#### Extracted records
++++++
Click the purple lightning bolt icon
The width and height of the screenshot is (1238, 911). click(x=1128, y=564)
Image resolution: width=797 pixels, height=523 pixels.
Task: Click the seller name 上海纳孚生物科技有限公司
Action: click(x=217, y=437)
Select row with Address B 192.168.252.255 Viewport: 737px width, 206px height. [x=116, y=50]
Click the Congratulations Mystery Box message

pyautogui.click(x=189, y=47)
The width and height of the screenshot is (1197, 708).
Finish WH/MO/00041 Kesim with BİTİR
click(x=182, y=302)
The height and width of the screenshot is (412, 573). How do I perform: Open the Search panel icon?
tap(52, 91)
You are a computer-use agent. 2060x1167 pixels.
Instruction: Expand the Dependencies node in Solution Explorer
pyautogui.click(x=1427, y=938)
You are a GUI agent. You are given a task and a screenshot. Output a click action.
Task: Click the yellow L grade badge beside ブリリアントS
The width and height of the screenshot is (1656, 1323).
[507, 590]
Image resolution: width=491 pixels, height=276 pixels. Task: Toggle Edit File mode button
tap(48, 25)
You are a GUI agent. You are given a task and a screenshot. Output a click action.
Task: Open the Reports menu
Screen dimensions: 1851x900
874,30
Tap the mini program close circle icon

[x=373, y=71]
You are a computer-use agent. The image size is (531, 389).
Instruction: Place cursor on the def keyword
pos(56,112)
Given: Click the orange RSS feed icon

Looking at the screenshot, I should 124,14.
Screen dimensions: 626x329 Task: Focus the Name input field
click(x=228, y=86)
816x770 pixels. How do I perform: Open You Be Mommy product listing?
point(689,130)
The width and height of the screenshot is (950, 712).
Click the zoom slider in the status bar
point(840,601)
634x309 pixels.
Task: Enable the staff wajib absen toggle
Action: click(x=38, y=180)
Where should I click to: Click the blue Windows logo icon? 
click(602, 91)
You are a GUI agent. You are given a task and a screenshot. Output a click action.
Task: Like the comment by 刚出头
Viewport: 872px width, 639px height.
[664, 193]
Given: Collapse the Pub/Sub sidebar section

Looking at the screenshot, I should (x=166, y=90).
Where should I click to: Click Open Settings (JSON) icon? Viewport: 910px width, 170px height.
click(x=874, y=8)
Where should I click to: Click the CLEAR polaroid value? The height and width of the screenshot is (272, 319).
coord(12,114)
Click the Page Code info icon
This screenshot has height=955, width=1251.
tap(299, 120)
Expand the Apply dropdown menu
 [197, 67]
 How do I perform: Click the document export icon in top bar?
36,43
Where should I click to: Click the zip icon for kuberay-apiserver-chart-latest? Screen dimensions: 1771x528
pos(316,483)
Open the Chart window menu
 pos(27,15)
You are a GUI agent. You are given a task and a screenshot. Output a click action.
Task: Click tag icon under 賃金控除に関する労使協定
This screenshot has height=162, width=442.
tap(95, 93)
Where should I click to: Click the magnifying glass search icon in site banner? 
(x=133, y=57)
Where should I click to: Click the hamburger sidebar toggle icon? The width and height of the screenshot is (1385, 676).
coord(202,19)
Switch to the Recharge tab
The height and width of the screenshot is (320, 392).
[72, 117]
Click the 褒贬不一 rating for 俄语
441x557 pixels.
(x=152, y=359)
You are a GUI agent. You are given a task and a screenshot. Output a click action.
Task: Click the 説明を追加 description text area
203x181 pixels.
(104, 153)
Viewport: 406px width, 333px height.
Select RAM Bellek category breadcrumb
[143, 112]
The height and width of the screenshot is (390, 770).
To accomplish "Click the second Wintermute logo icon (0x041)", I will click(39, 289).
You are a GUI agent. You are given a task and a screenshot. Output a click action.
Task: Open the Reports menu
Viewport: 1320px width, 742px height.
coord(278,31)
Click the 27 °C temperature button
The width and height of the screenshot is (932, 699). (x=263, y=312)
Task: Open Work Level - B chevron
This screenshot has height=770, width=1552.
++++++
#### What the task asks
An exact copy of every entry above is the expected answer.

#### Reply to the task
Click the purple lightning bolt icon
The width and height of the screenshot is (1238, 911). click(x=1128, y=564)
Image resolution: width=797 pixels, height=523 pixels.
Task: Click the seller name 上海纳孚生物科技有限公司
Action: click(x=217, y=437)
Select row with Address B 192.168.252.255 Viewport: 737px width, 206px height. [x=116, y=50]
Click the Congratulations Mystery Box message

pyautogui.click(x=189, y=47)
The width and height of the screenshot is (1197, 708).
Finish WH/MO/00041 Kesim with BİTİR
click(x=182, y=302)
The height and width of the screenshot is (412, 573). How do I perform: Open the Search panel icon?
tap(52, 91)
You are a computer-use agent. 2060x1167 pixels.
Instruction: Expand the Dependencies node in Solution Explorer
pyautogui.click(x=1427, y=938)
You are a GUI agent. You are given a task and a screenshot. Output a click action.
Task: Click the yellow L grade badge beside ブリリアントS
The width and height of the screenshot is (1656, 1323).
[507, 590]
Image resolution: width=491 pixels, height=276 pixels. Task: Toggle Edit File mode button
tap(48, 25)
You are a GUI agent. You are given a task and a screenshot. Output a click action.
Task: Open the Reports menu
Screen dimensions: 1851x900
874,30
Tap the mini program close circle icon

[x=373, y=71]
You are a computer-use agent. The image size is (531, 389).
Instruction: Place cursor on the def keyword
pos(56,112)
Given: Click the orange RSS feed icon

Looking at the screenshot, I should 124,14.
Screen dimensions: 626x329 Task: Focus the Name input field
click(x=228, y=86)
816x770 pixels. How do I perform: Open You Be Mommy product listing?
point(689,130)
The width and height of the screenshot is (950, 712).
Click the zoom slider in the status bar
point(840,601)
634x309 pixels.
Task: Enable the staff wajib absen toggle
Action: click(x=38, y=180)
Where should I click to: Click the blue Windows logo icon? 
click(602, 91)
You are a GUI agent. You are given a task and a screenshot. Output a click action.
Task: Like the comment by 刚出头
Viewport: 872px width, 639px height.
[664, 193]
Given: Collapse the Pub/Sub sidebar section

Looking at the screenshot, I should (x=166, y=90).
Where should I click to: Click Open Settings (JSON) icon? Viewport: 910px width, 170px height.
click(x=874, y=8)
Where should I click to: Click the CLEAR polaroid value? The height and width of the screenshot is (272, 319).
coord(12,114)
Click the Page Code info icon
This screenshot has height=955, width=1251.
tap(299, 120)
Expand the Apply dropdown menu
 [197, 67]
 How do I perform: Click the document export icon in top bar?
36,43
Where should I click to: Click the zip icon for kuberay-apiserver-chart-latest? Screen dimensions: 1771x528
pos(316,483)
Open the Chart window menu
 pos(27,15)
You are a GUI agent. You are given a task and a screenshot. Output a click action.
Task: Click tag icon under 賃金控除に関する労使協定
This screenshot has height=162, width=442.
tap(95, 93)
Where should I click to: Click the magnifying glass search icon in site banner? 
(x=133, y=57)
Where should I click to: Click the hamburger sidebar toggle icon? The width and height of the screenshot is (1385, 676).
coord(202,19)
Switch to the Recharge tab
The height and width of the screenshot is (320, 392).
[72, 117]
Click the 褒贬不一 rating for 俄语
441x557 pixels.
(x=152, y=359)
You are a GUI agent. You are given a task and a screenshot. Output a click action.
Task: Click the 説明を追加 description text area
203x181 pixels.
(104, 153)
Viewport: 406px width, 333px height.
Select RAM Bellek category breadcrumb
[143, 112]
The height and width of the screenshot is (390, 770).
To accomplish "Click the second Wintermute logo icon (0x041)", I will click(39, 289).
You are a GUI agent. You are given a task and a screenshot. Output a click action.
Task: Open the Reports menu
Viewport: 1320px width, 742px height.
coord(278,31)
Click the 27 °C temperature button
The width and height of the screenshot is (932, 699). (x=263, y=312)
Task: Open Work Level - B chevron
This screenshot has height=770, width=1552.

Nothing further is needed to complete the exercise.